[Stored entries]
______________________________
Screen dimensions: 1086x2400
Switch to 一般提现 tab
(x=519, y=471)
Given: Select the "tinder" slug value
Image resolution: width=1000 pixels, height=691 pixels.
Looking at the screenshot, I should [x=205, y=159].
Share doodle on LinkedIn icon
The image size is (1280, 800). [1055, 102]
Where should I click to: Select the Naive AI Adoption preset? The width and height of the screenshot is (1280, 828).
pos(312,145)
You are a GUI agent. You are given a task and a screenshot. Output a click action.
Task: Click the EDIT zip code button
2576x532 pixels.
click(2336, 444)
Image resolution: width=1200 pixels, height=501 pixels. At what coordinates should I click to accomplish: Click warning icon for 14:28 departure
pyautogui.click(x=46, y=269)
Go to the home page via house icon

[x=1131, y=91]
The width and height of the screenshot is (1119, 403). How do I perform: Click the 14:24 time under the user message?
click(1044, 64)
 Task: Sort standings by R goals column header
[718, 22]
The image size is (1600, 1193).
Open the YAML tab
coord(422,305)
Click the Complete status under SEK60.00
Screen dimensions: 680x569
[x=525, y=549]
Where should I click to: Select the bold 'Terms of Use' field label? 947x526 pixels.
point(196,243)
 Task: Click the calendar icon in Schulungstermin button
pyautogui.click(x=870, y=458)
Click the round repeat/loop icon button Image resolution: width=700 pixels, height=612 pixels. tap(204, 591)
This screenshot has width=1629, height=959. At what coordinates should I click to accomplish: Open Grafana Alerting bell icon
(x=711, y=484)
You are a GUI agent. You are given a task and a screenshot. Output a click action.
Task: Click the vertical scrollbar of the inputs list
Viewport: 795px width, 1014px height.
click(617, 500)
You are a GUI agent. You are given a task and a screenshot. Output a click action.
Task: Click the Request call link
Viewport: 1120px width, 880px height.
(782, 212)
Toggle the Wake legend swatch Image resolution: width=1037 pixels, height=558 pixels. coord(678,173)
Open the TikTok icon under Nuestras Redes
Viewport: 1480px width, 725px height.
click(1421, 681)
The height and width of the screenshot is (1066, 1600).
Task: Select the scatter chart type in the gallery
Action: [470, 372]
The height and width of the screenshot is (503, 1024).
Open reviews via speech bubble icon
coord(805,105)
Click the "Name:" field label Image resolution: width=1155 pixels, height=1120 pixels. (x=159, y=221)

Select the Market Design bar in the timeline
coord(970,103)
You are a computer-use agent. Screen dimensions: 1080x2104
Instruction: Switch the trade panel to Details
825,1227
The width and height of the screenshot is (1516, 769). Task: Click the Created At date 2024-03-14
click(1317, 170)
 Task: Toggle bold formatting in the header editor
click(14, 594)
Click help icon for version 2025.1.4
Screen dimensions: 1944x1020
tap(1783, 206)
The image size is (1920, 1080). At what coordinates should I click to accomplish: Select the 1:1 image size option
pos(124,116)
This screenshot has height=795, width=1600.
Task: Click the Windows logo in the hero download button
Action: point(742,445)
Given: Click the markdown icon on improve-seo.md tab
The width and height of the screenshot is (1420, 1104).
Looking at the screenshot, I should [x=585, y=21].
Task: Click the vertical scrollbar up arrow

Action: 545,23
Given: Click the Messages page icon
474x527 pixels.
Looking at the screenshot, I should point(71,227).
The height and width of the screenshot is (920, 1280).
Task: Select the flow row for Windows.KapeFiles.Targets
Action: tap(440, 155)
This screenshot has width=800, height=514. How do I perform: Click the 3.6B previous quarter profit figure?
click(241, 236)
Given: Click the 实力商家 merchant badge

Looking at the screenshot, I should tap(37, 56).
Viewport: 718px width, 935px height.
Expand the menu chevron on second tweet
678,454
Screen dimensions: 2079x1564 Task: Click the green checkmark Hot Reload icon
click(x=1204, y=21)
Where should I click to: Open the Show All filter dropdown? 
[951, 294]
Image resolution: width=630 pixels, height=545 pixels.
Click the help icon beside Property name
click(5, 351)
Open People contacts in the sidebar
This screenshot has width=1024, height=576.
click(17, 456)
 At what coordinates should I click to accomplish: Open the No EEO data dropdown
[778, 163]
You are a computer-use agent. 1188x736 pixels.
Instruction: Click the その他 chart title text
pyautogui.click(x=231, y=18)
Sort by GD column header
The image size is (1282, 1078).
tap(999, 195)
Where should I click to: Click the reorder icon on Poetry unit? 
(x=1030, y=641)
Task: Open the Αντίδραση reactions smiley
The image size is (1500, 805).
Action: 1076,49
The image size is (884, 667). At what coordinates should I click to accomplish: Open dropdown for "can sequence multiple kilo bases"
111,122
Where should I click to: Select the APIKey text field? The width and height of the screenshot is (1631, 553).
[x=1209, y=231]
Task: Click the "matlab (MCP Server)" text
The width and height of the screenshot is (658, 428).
______________________________
== Set exercise ==
Can you copy out every row above, word for word, with nothing changed?

== Full solution ==
Screen dimensions: 1086x2400
Switch to 一般提现 tab
(x=519, y=471)
Given: Select the "tinder" slug value
Image resolution: width=1000 pixels, height=691 pixels.
Looking at the screenshot, I should [x=205, y=159].
Share doodle on LinkedIn icon
The image size is (1280, 800). [1055, 102]
Where should I click to: Select the Naive AI Adoption preset? The width and height of the screenshot is (1280, 828).
pos(312,145)
You are a GUI agent. You are given a task and a screenshot. Output a click action.
Task: Click the EDIT zip code button
2576x532 pixels.
click(2336, 444)
Image resolution: width=1200 pixels, height=501 pixels. At what coordinates should I click to accomplish: Click warning icon for 14:28 departure
pyautogui.click(x=46, y=269)
Go to the home page via house icon

[x=1131, y=91]
The width and height of the screenshot is (1119, 403). How do I perform: Click the 14:24 time under the user message?
click(1044, 64)
 Task: Sort standings by R goals column header
[718, 22]
The image size is (1600, 1193).
Open the YAML tab
coord(422,305)
Click the Complete status under SEK60.00
Screen dimensions: 680x569
[x=525, y=549]
Where should I click to: Select the bold 'Terms of Use' field label? 947x526 pixels.
point(196,243)
 Task: Click the calendar icon in Schulungstermin button
pyautogui.click(x=870, y=458)
Click the round repeat/loop icon button Image resolution: width=700 pixels, height=612 pixels. tap(204, 591)
This screenshot has width=1629, height=959. At what coordinates should I click to accomplish: Open Grafana Alerting bell icon
(x=711, y=484)
You are a GUI agent. You are given a task and a screenshot. Output a click action.
Task: Click the vertical scrollbar of the inputs list
Viewport: 795px width, 1014px height.
click(617, 500)
You are a GUI agent. You are given a task and a screenshot. Output a click action.
Task: Click the Request call link
Viewport: 1120px width, 880px height.
(782, 212)
Toggle the Wake legend swatch Image resolution: width=1037 pixels, height=558 pixels. coord(678,173)
Open the TikTok icon under Nuestras Redes
Viewport: 1480px width, 725px height.
click(1421, 681)
The height and width of the screenshot is (1066, 1600).
Task: Select the scatter chart type in the gallery
Action: [470, 372]
The height and width of the screenshot is (503, 1024).
Open reviews via speech bubble icon
coord(805,105)
Click the "Name:" field label Image resolution: width=1155 pixels, height=1120 pixels. (x=159, y=221)

Select the Market Design bar in the timeline
coord(970,103)
You are a computer-use agent. Screen dimensions: 1080x2104
Instruction: Switch the trade panel to Details
825,1227
The width and height of the screenshot is (1516, 769). Task: Click the Created At date 2024-03-14
click(1317, 170)
 Task: Toggle bold formatting in the header editor
click(14, 594)
Click help icon for version 2025.1.4
Screen dimensions: 1944x1020
tap(1783, 206)
The image size is (1920, 1080). At what coordinates should I click to accomplish: Select the 1:1 image size option
pos(124,116)
This screenshot has height=795, width=1600.
Task: Click the Windows logo in the hero download button
Action: point(742,445)
Given: Click the markdown icon on improve-seo.md tab
The width and height of the screenshot is (1420, 1104).
Looking at the screenshot, I should [x=585, y=21].
Task: Click the vertical scrollbar up arrow

Action: 545,23
Given: Click the Messages page icon
474x527 pixels.
Looking at the screenshot, I should point(71,227).
The height and width of the screenshot is (920, 1280).
Task: Select the flow row for Windows.KapeFiles.Targets
Action: tap(440, 155)
This screenshot has width=800, height=514. How do I perform: Click the 3.6B previous quarter profit figure?
click(241, 236)
Given: Click the 实力商家 merchant badge

Looking at the screenshot, I should tap(37, 56).
Viewport: 718px width, 935px height.
Expand the menu chevron on second tweet
678,454
Screen dimensions: 2079x1564 Task: Click the green checkmark Hot Reload icon
click(x=1204, y=21)
Where should I click to: Open the Show All filter dropdown? 
[951, 294]
Image resolution: width=630 pixels, height=545 pixels.
Click the help icon beside Property name
click(5, 351)
Open People contacts in the sidebar
This screenshot has width=1024, height=576.
click(17, 456)
 At what coordinates should I click to accomplish: Open the No EEO data dropdown
[778, 163]
You are a computer-use agent. 1188x736 pixels.
Instruction: Click the その他 chart title text
pyautogui.click(x=231, y=18)
Sort by GD column header
The image size is (1282, 1078).
tap(999, 195)
Where should I click to: Click the reorder icon on Poetry unit? 
(x=1030, y=641)
Task: Open the Αντίδραση reactions smiley
The image size is (1500, 805).
Action: 1076,49
The image size is (884, 667). At what coordinates should I click to accomplish: Open dropdown for "can sequence multiple kilo bases"
111,122
Where should I click to: Select the APIKey text field? The width and height of the screenshot is (1631, 553).
[x=1209, y=231]
Task: Click the "matlab (MCP Server)" text
The width and height of the screenshot is (658, 428).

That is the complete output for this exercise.